Brief => Repeat the lines from the one containing "Click the plus icon to upload 身份证国徽面" through the last line of the data, exactly, pictures omitted.

• • • • • • •

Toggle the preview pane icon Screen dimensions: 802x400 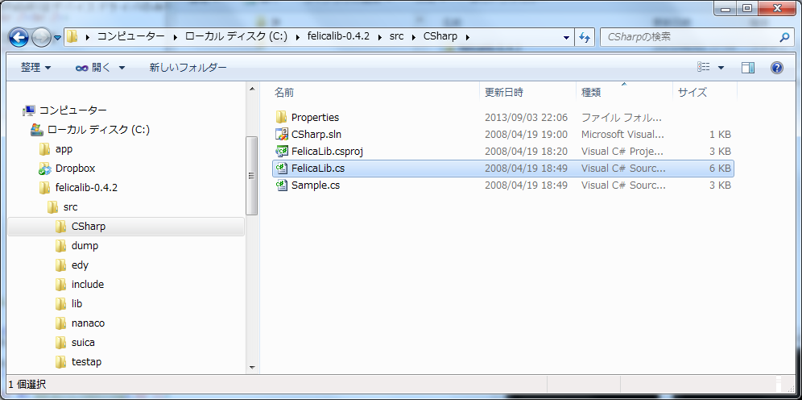click(748, 68)
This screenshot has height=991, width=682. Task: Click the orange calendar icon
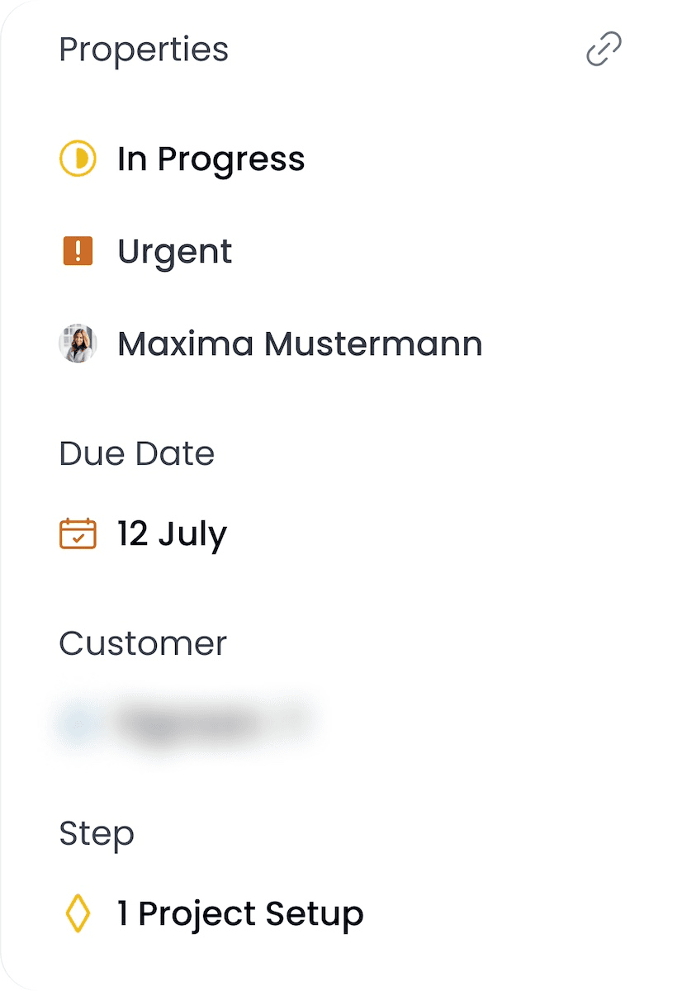(x=78, y=534)
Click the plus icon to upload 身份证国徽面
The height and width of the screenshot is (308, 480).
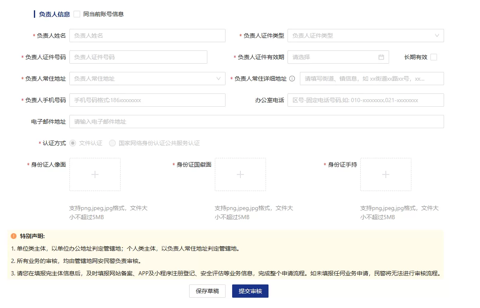[240, 174]
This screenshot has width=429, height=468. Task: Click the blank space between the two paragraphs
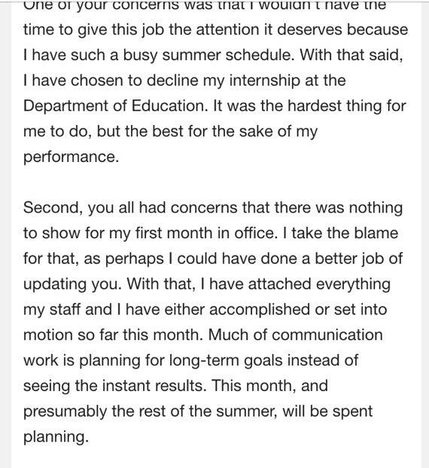[x=216, y=182]
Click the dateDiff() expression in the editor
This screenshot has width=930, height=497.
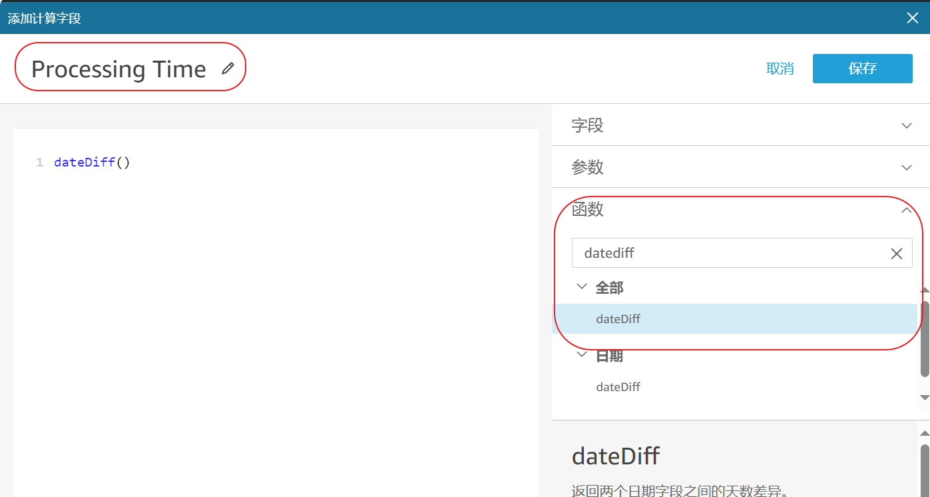(92, 163)
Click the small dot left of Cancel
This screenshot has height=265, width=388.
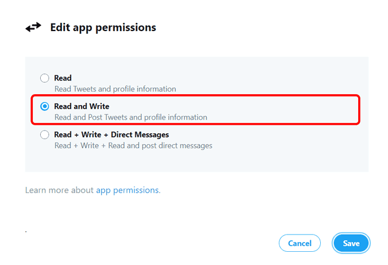point(26,232)
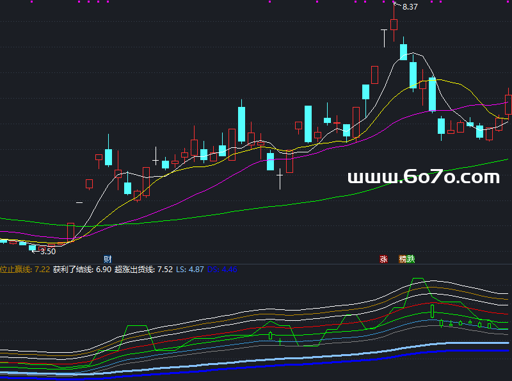Viewport: 512px width, 381px height.
Task: Open the www.6o7o.com watermark link
Action: (x=423, y=177)
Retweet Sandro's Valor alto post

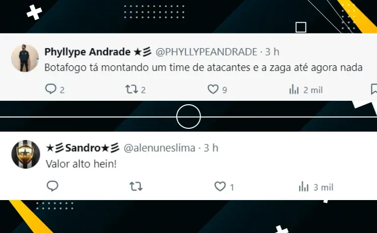[136, 186]
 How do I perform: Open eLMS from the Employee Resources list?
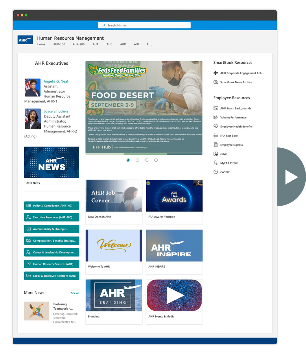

• • • • • • •

Exercise output =>
Click the plus icon to upload 身份证国徽面
The height and width of the screenshot is (308, 480).
[240, 174]
This screenshot has width=429, height=468. Task: Click the blank space between the two paragraphs
[x=216, y=182]
Click the dateDiff() expression in the editor
This screenshot has width=930, height=497.
(92, 163)
Click the small dot left of Cancel
This screenshot has height=265, width=388.
point(26,232)
Viewport: 512px width, 381px height.
Task: Open the www.6o7o.com watermark link
Action: (x=423, y=177)
Retweet Sandro's Valor alto post

[136, 186]
 How do I perform: Open eLMS from the Employee Resources list?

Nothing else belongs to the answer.